La terreur solitaire

Pourtant pas si attendu que cela au sein de la communauté de joueurs, Dead Space étonne par sa qualité, ses bonnes idées et son ambiance hors du commun. Les développeurs de Redwood Shores Studio ont su piocher savamment les idées dans des productions cinématographiques telles que l’excellent Event Horizon et le cultissime Alien, ou encore certains softs  tels que Doom 3, Cold Fear et Echo Night Beyond, afin de concevoir un produit cohérent qui ne respire pas pour autant le repompage de bas étage. Contrairement à Resident Evil et autres Silent Hill qui dominent le marché du survival-horror, Dead Space se caractérise par une peur plus subtile puisqu’orientée sur un impitoyable moment d’enfermement, de solitude, qui rappellera dans une certaine mesure l’ambiance de la saga Metroid.

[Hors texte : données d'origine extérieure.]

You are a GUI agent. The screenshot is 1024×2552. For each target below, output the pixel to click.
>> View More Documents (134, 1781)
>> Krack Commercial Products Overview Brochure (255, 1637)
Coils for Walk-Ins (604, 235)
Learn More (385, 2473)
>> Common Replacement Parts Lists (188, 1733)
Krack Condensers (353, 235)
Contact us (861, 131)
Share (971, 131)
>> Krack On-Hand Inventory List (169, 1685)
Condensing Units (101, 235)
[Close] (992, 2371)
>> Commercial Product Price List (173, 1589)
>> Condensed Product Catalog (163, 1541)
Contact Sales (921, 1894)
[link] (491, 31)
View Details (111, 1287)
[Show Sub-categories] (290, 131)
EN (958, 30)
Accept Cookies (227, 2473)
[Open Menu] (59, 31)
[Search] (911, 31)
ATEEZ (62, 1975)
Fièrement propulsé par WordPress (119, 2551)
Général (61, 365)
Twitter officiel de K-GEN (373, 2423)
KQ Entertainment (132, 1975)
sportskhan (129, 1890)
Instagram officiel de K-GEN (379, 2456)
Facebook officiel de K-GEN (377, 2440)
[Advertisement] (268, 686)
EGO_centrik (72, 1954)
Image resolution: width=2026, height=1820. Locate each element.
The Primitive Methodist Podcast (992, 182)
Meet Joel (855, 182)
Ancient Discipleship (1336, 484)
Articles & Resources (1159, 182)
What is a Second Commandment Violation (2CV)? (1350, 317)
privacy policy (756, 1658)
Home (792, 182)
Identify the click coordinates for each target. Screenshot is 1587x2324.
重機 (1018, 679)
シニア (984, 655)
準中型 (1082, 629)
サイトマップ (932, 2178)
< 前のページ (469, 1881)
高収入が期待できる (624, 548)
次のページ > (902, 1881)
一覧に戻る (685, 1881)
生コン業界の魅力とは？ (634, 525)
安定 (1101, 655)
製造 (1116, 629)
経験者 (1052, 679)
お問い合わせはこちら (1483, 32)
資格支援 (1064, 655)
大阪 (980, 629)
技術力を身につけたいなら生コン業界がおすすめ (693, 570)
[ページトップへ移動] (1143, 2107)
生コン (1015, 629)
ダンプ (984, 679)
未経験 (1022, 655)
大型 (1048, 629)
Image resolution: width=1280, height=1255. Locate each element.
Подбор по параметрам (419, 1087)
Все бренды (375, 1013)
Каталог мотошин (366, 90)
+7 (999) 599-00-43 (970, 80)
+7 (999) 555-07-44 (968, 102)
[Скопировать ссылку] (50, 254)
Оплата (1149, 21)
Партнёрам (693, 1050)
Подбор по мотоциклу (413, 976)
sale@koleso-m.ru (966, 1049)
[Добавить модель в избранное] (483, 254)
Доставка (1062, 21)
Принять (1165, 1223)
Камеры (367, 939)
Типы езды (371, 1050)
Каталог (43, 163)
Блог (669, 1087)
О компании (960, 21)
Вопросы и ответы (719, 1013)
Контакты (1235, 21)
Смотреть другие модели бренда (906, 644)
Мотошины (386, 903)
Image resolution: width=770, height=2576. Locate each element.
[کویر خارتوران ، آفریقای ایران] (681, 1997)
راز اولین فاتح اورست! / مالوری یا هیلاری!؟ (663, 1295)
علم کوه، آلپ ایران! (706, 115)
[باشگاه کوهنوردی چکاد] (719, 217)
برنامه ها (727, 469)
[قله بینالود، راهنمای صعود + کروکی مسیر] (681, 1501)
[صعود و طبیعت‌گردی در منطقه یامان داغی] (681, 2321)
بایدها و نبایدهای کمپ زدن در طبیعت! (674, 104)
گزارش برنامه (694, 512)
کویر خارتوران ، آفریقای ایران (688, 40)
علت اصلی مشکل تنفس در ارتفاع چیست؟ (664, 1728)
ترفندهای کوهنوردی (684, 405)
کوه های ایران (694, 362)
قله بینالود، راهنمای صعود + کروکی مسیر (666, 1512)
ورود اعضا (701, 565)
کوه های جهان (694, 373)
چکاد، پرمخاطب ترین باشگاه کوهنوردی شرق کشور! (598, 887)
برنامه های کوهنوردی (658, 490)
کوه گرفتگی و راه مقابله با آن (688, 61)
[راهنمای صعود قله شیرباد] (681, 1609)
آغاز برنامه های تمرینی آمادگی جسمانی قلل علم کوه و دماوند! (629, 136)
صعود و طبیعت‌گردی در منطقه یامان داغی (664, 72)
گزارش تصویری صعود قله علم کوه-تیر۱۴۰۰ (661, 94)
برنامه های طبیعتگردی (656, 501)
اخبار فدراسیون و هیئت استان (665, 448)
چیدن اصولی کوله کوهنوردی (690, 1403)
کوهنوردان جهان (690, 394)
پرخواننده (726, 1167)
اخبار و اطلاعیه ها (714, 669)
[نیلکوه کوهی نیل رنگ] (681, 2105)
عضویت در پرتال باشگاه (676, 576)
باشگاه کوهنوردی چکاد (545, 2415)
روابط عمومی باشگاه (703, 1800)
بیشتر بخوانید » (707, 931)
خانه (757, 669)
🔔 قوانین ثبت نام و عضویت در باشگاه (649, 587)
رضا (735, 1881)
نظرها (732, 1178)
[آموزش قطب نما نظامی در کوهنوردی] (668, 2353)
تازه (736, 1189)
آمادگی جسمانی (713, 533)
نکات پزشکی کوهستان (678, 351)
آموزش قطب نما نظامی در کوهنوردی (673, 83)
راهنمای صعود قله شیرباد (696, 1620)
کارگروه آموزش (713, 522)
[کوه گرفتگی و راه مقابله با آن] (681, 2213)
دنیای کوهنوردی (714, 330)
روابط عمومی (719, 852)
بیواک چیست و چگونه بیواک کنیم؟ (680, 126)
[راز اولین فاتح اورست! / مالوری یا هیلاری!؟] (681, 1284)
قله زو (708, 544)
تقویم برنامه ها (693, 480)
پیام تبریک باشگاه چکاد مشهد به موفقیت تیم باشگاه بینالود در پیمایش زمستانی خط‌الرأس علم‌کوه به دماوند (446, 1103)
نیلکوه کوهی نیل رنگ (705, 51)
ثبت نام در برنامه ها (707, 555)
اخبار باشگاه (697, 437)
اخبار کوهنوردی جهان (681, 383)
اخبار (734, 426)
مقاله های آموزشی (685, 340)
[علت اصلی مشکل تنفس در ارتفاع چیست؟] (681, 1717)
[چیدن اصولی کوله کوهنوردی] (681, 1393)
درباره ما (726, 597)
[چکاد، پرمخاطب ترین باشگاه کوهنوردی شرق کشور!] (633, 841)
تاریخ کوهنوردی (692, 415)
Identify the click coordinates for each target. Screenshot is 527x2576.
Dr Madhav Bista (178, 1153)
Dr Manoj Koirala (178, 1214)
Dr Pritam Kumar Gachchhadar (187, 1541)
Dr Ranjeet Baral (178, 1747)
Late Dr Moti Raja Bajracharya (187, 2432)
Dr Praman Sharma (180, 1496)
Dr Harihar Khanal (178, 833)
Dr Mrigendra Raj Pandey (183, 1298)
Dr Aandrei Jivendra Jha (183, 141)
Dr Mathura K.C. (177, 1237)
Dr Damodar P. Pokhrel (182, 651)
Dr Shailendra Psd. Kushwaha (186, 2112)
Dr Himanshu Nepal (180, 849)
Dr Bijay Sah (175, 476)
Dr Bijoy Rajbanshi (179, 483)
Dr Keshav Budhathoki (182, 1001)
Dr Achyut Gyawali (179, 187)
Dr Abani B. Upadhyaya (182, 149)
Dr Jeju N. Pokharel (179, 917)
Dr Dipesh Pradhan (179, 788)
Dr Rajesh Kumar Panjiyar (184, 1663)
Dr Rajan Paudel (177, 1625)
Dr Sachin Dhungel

Pour situer les faits, vous incarnez Isaac Clarke, ingénieur de son état, qui se verra confronté à un destin abominable. En effet, lui et votre équipage doivent se rendre sur le vaisseau USG Ishimura, expédié dans l’espace dans le but d’étudier les matières d'une planète inconnue, afin d'y dénicher d'éventuelles formes de vie. Or, les communications avec l’équipe de scientifiques ont été perdues alors qu’elle étudiait minutieusement les fragments recueillis. C’est alors que votre escouade arrive sur place, prenant conscience qu'elle est seule dans une épave en état de dysfonctionnement avancé. Dès les premières minutes, le jeu vous placera directement dans l’ambiance : vous êtes forcé de visiter les recoins de ce rafiot peu recommandable, fourmillant de bruits étranges et inquiétants. Vous vous retrouverez bien vite livré à vous-même, équipé d’une combinaison de protection et d’un cutter laser, afin d'errer dans d’éternels couloirs peu éclairés et parfois affreusement étroits, engendrant ainsi un grand moment de solitude couplé à une frayeur à rendre paranoïaque. Dans un silence d’or, nous écoutons alors le moindre bruit, prêt à utiliser les quelques munitions en notre possession.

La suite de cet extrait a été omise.